- Directed by: Adam Sigal
- Written by: Adam Sigal
- Produced by: Patrick Hughes Bryan O’Connell Mike Gillespie Eric Skinner Christopher Lemole
- Starring: Sam Heughan Arabella Oz
- Production companies: Armory Films Primary Wave Entertainment
- Distributed by: Cinedigm
- Release date: October 2016 (Other Venice Film Festival);
- Country: United States
- Language: English

= When the Starlight Ends =

When the Starlight Ends is a 2016 American fantasy comedy-drama film written and directed by Adam Sigal and starring Sam Heughan and Arabella Oz.
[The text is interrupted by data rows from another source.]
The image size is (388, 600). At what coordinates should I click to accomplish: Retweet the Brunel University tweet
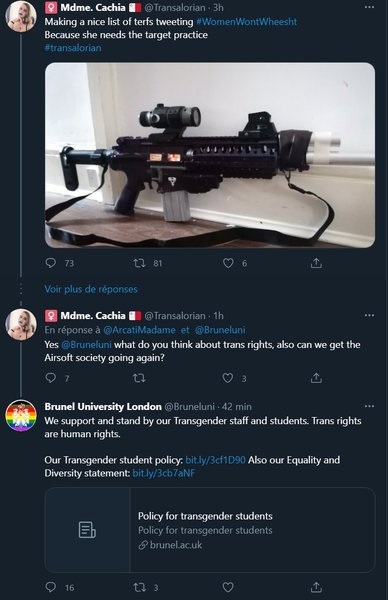tap(139, 587)
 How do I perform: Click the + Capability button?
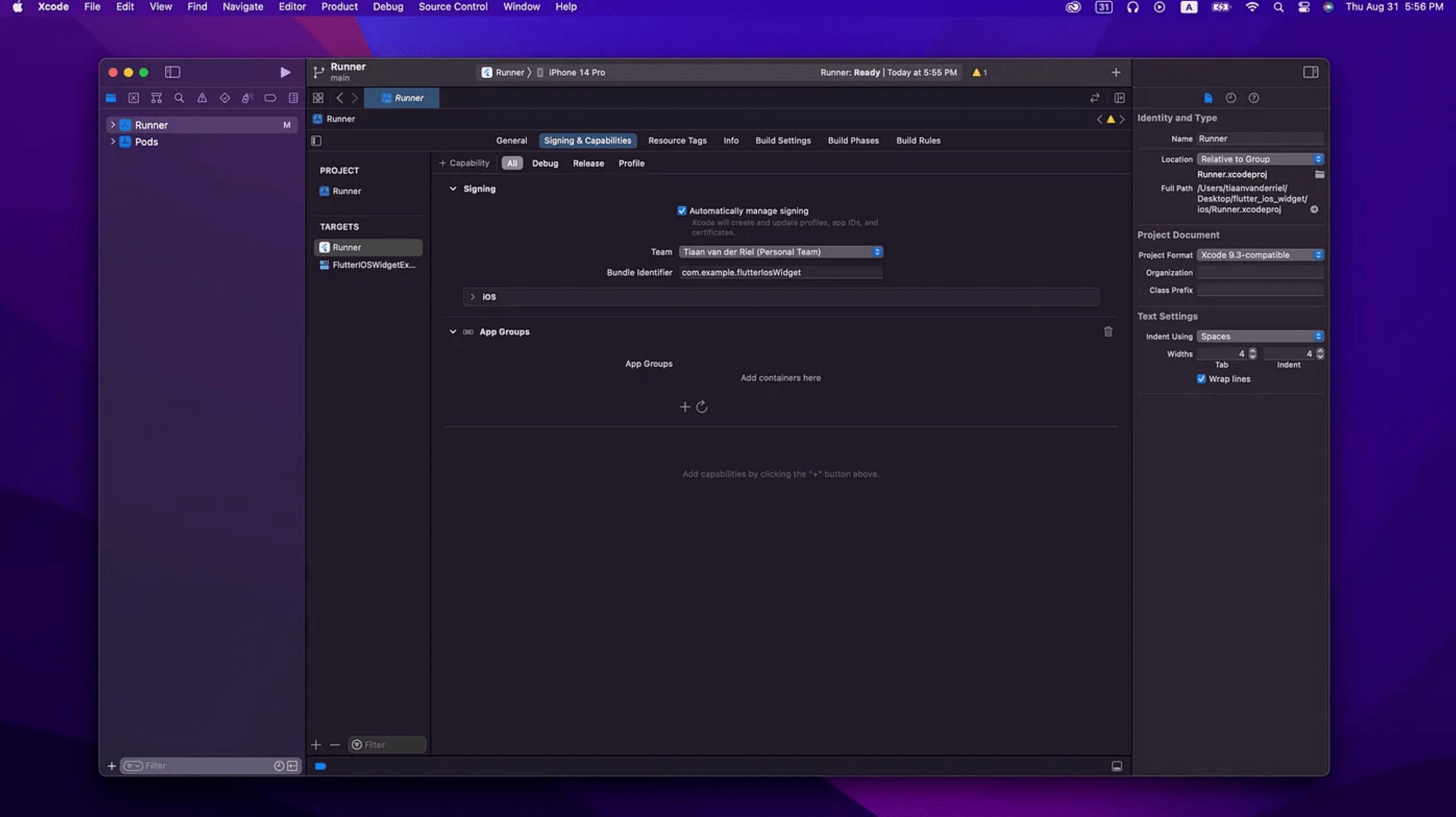[464, 163]
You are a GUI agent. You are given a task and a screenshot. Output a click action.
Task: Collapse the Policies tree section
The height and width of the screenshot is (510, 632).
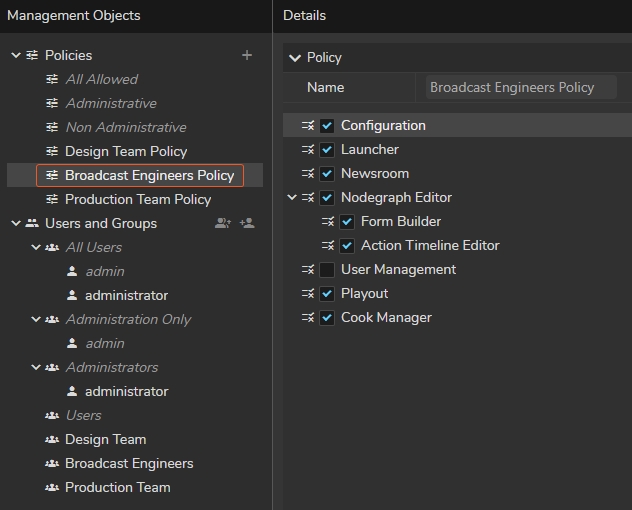(x=16, y=55)

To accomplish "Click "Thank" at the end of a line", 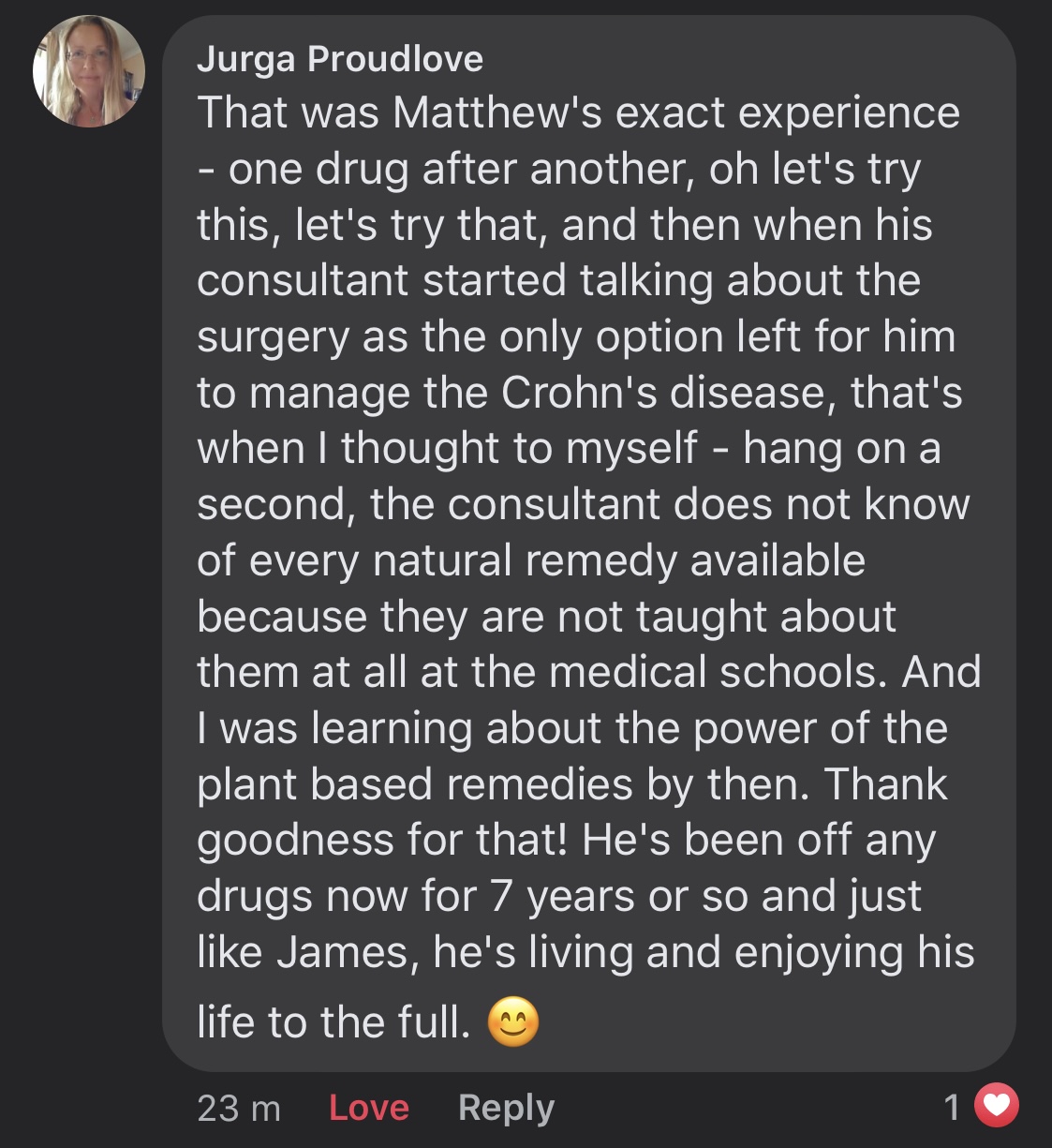I will coord(886,784).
It is Sigal's directorial debut.

==Cast==
- Sam Heughan as Jacob
- Arabella Oz as Cassandra
- Sean Patrick Flanery
- Armando Gutierrez as Don
- Hunter Gomez as Danny
- Georgia Cook as Ellie
- George Griffith as Jimmy
- AlexAnn Hopkins as Eva
- David Arquette as Bill

==Production==
Heughan and Oz were cast in the film in January 2015.

==Release==
The film premiered at the Other Venice Film Festival in October 2016.

==Accolades==
At the Other Venice Film Festival, Heughan and Oz won the awards for "Best Feature Film Actor" and "Best Feature Film Actress" respectively whereas film director Sigal won the award for "Most Excellent Feature Film Director".